Under their plea agreements, each of the women must cooperate fully in the ongoing prosecutions and must pay restitution for the amount of the fraudulent tax return checks they retained, plus a penalty and interest. Mischa Spray must pay $12,705, and Mia Allison, $20,951. In return, the state will recommend that they receive sentences of probation.

All of the men are from Nigeria, with the exception of Madubuike, who was born in the U.S. Daisi is a naturalized U.S. citizen. Coker and Sheba are not U.S. citizens.

The fraudulent refund checks were mailed to 27 different addresses controlled by the defendants. They were cashed against, or deposited into, bank accounts maintained by Coker, Daisi, Madubuike and the two women who pleaded guilty. Daisi operated a business called Chrysolyte Universal and Tax Services Professional from his apartment and used its bank account to deposit checks. Allison used an account that she opened for a fictitious company.

Tax returns were filed using stolen identities, including stolen Social Security numbers. Madubuike was formerly employed as a case worker for the New Jersey Division of Youth and Family Services, and some returns were filed using the identifies of his DYFS clients. Other identities were fictitious. Some Social Security numbers were invalid or did not match the names under which the returns were filed. Several Social Security numbers were from deceased people.

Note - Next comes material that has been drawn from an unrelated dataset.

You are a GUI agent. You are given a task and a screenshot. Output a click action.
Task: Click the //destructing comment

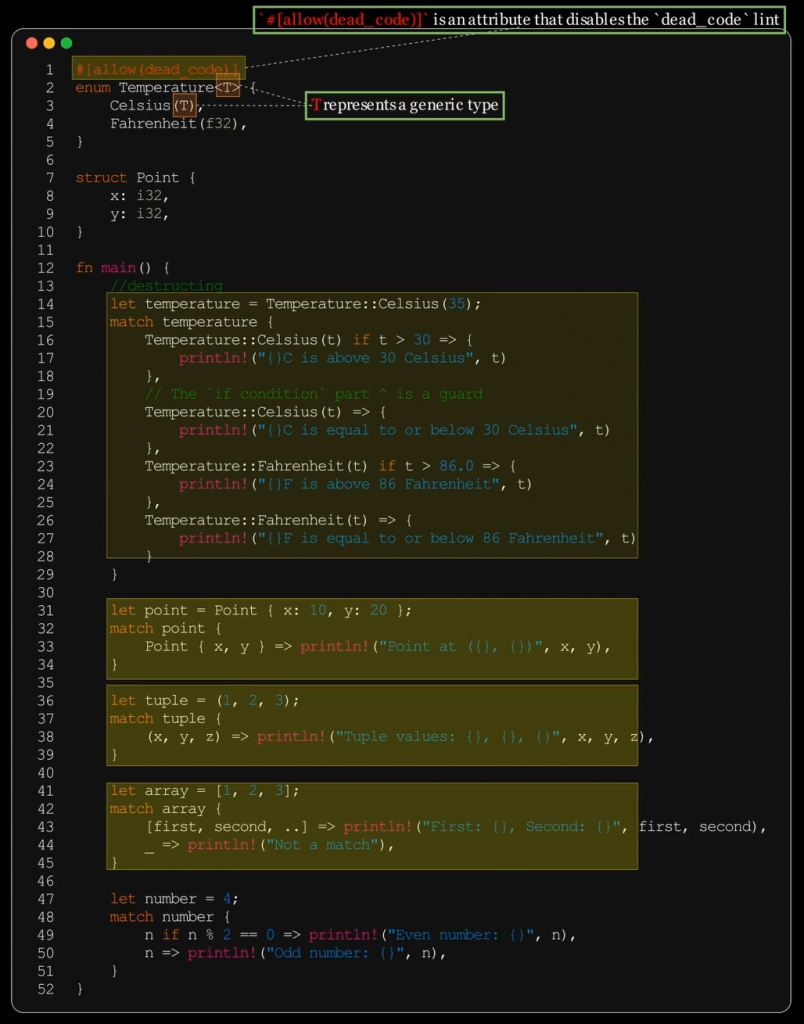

The investigation began when auditors from the Division of Taxation Office of Criminal Investigation detected numerous refund checks payable to multiple taxpayers that were co-endorsed with the same name. The tax returns associated with the refund checks had similar taxpayer information, including filing status as head of household, one or two dependent children, wages ranging from $7,000 to $16,500 with no payroll tax withholdings, and business losses reported on an accompanying Schedule C. Wages were reported on identical W-2s, apparently produced from the same software package. In all instances, the taxpayers completed the Earned Income Tax Credit Schedule with income levels that qualified for the EITC.

Division of Taxation OIC auditors expanded the scope of their review, identifying and investigating checks that were co-endorsed with different names but fit the suspicious pattern. They referred the case to the Division of Criminal Justice. The joint investigation is ongoing.

Second-degree crimes carry a maximum sentence of 10 years in state prison and a $150,000 fine. The second-degree money laundering charge carries an enhanced fine of $500,000 and a potential anti-money laundering penalty of $250,000. Third-degree crimes carry a maximum sentence of five years in prison and a $15,000 fine. The charges in the indictment are merely accusations and the defendants are presumed innocent until proven guilty.

The indictment was handed up to Superior Court Judge Linda R. Feinberg in Mercer County, who assigned the case to Mercer County, where the defendants will be arraigned in court at a later date.